*** MATERIAL FOR THIS TASK ***

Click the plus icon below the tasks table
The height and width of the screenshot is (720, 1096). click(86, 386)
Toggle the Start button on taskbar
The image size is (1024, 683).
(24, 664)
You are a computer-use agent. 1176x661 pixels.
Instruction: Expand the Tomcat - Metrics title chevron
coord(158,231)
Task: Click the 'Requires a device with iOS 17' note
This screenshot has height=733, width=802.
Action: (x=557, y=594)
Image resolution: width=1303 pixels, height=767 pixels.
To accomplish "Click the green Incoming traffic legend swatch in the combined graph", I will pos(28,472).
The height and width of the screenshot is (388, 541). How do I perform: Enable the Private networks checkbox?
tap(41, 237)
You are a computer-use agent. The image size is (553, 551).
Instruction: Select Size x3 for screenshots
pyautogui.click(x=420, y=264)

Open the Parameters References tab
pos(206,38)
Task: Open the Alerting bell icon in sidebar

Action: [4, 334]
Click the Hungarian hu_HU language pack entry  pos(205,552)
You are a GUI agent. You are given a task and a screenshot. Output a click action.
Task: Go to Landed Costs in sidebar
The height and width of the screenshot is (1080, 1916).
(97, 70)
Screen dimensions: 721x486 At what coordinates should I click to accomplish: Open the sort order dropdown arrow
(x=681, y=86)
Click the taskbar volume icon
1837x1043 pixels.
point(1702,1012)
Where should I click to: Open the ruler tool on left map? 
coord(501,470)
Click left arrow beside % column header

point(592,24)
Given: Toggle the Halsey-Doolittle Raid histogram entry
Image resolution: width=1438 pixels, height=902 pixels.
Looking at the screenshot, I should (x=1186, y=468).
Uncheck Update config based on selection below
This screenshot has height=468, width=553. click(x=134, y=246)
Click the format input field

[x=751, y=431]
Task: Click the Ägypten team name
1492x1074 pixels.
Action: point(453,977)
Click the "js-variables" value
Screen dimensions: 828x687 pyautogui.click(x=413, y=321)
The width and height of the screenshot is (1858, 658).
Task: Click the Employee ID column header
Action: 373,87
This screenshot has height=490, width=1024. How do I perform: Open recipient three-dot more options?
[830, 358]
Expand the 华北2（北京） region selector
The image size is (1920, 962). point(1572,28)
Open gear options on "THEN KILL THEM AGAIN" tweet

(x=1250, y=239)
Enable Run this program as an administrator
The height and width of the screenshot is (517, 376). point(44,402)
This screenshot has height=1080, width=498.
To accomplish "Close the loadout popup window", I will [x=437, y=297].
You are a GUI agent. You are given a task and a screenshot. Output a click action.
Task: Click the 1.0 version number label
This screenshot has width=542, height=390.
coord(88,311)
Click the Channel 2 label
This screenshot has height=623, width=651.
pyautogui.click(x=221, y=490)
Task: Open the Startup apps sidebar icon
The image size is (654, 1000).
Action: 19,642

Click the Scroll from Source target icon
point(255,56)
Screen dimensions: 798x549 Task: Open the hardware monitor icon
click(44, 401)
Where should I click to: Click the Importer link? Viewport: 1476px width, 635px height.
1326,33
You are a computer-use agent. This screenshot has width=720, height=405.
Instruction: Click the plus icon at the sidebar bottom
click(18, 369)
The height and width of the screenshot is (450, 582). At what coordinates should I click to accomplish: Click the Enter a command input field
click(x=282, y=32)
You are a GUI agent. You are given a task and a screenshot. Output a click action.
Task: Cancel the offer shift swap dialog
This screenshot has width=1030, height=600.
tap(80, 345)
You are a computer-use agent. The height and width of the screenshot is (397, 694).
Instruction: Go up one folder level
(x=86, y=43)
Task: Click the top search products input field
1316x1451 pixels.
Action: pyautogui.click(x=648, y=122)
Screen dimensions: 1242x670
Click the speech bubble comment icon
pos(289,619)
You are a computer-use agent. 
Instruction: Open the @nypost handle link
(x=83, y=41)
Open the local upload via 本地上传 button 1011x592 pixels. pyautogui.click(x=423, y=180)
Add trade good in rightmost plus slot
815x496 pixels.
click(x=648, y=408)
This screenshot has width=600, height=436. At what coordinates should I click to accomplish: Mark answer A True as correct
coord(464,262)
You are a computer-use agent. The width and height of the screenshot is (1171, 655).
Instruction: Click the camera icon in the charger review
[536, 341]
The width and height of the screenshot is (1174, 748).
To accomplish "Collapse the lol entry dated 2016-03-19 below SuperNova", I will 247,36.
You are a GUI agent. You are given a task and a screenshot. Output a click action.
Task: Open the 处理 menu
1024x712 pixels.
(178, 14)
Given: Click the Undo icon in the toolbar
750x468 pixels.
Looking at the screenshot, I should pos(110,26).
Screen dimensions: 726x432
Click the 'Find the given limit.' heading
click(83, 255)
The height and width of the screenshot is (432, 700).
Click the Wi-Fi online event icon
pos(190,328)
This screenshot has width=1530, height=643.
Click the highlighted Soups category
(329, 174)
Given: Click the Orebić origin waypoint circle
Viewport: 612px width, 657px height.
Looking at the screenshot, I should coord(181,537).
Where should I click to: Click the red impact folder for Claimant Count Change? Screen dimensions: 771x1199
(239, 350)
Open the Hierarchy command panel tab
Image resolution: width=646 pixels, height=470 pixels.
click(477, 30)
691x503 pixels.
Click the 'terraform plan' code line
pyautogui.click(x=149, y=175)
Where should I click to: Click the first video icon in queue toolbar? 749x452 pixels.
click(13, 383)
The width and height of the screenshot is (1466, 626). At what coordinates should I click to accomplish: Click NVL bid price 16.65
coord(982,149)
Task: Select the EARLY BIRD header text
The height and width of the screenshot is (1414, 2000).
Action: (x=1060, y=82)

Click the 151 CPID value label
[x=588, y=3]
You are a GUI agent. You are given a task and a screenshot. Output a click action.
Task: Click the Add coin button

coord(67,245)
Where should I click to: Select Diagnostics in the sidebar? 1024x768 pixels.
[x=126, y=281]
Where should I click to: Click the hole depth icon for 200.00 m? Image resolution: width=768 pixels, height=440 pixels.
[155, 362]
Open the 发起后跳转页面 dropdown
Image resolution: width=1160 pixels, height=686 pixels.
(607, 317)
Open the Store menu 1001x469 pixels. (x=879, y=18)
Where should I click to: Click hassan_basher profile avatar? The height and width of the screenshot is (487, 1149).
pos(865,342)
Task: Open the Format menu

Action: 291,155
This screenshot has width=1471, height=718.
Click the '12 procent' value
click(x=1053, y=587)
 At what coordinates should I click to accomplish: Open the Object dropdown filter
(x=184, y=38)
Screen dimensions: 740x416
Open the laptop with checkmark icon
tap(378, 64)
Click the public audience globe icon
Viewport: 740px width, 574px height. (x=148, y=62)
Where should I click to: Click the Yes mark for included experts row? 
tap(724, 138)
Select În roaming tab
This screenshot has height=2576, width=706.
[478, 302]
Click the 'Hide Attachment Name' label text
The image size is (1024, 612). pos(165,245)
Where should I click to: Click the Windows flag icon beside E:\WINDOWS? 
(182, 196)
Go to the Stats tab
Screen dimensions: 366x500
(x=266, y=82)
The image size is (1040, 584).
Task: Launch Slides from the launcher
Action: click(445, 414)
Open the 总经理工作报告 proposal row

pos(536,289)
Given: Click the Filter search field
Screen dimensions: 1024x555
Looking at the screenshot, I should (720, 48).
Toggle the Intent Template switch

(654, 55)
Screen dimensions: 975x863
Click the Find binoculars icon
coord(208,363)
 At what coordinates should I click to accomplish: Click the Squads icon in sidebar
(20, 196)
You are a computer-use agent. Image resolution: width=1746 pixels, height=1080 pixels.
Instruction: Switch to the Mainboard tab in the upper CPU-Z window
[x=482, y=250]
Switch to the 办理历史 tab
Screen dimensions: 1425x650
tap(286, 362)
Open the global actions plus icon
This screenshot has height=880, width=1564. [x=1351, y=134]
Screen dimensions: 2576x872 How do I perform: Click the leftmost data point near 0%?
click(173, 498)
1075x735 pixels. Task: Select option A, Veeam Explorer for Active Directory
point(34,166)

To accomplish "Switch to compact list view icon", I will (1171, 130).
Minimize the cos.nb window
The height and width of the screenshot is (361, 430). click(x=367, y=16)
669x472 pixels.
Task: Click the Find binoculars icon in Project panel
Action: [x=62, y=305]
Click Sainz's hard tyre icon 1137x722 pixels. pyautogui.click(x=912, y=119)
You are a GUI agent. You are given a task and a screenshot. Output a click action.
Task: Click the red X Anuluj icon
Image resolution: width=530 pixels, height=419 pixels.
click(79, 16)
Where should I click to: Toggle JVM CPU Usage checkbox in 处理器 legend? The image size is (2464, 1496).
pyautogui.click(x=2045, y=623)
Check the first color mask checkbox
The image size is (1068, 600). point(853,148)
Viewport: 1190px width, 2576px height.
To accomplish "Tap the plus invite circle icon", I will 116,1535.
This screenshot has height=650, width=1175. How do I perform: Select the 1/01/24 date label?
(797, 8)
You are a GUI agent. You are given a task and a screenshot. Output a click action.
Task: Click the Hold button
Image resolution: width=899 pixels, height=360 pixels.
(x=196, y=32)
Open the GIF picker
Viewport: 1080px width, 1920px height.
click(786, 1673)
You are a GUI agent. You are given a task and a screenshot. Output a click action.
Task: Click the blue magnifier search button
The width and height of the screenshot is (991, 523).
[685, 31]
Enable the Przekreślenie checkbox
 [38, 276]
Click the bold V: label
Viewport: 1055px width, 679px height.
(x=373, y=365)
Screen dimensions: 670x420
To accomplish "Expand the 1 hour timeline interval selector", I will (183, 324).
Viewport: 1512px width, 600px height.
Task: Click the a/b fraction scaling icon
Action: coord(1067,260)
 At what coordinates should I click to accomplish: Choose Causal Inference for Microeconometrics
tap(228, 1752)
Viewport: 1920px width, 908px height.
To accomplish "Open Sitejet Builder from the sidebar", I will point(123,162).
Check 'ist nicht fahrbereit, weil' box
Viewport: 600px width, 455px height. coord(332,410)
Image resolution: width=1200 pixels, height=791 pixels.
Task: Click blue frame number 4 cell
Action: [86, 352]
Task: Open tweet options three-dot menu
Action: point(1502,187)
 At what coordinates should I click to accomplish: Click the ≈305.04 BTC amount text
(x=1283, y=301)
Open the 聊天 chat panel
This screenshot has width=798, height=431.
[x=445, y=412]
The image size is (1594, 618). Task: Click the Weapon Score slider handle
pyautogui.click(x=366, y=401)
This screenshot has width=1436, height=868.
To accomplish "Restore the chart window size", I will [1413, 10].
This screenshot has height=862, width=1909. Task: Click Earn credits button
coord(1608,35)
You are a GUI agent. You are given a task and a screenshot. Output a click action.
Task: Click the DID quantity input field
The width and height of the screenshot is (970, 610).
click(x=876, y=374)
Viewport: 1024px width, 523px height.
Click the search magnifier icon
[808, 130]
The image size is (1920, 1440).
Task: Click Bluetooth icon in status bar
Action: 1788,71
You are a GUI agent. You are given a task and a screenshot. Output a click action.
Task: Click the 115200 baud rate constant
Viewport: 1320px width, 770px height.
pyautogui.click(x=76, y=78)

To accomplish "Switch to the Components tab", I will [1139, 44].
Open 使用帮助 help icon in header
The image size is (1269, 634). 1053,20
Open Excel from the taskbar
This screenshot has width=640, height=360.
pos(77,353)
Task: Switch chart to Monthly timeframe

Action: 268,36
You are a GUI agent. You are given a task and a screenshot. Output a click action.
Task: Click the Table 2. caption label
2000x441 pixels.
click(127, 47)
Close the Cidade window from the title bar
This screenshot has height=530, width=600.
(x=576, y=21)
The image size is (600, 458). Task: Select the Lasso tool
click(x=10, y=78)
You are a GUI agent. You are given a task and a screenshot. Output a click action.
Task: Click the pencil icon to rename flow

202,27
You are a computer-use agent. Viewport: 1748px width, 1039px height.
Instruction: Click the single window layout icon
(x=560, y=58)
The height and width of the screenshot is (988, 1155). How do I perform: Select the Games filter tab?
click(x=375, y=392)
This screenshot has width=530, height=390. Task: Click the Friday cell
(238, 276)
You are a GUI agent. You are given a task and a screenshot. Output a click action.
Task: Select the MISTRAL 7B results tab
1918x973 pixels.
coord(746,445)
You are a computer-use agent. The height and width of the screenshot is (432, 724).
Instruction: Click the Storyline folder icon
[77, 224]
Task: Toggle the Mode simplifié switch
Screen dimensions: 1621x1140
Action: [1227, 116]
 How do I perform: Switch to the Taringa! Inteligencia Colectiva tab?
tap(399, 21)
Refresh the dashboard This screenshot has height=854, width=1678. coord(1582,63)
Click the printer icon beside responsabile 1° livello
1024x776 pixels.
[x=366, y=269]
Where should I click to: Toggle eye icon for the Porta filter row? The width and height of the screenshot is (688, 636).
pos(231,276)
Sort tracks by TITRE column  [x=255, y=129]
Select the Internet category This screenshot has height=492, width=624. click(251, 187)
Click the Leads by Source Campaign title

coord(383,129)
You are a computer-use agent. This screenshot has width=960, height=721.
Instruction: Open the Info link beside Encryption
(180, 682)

*** End of MATERIAL FOR THIS TASK ***

• **PROBLEM REQUIREMENTS**
To answer, copy each line from the material above that has the word "entry".

• **WRITTEN SOLUTION**
Click the Hungarian hu_HU language pack entry  pos(205,552)
Given: Toggle the Halsey-Doolittle Raid histogram entry
To accomplish "Collapse the lol entry dated 2016-03-19 below SuperNova", I will 247,36.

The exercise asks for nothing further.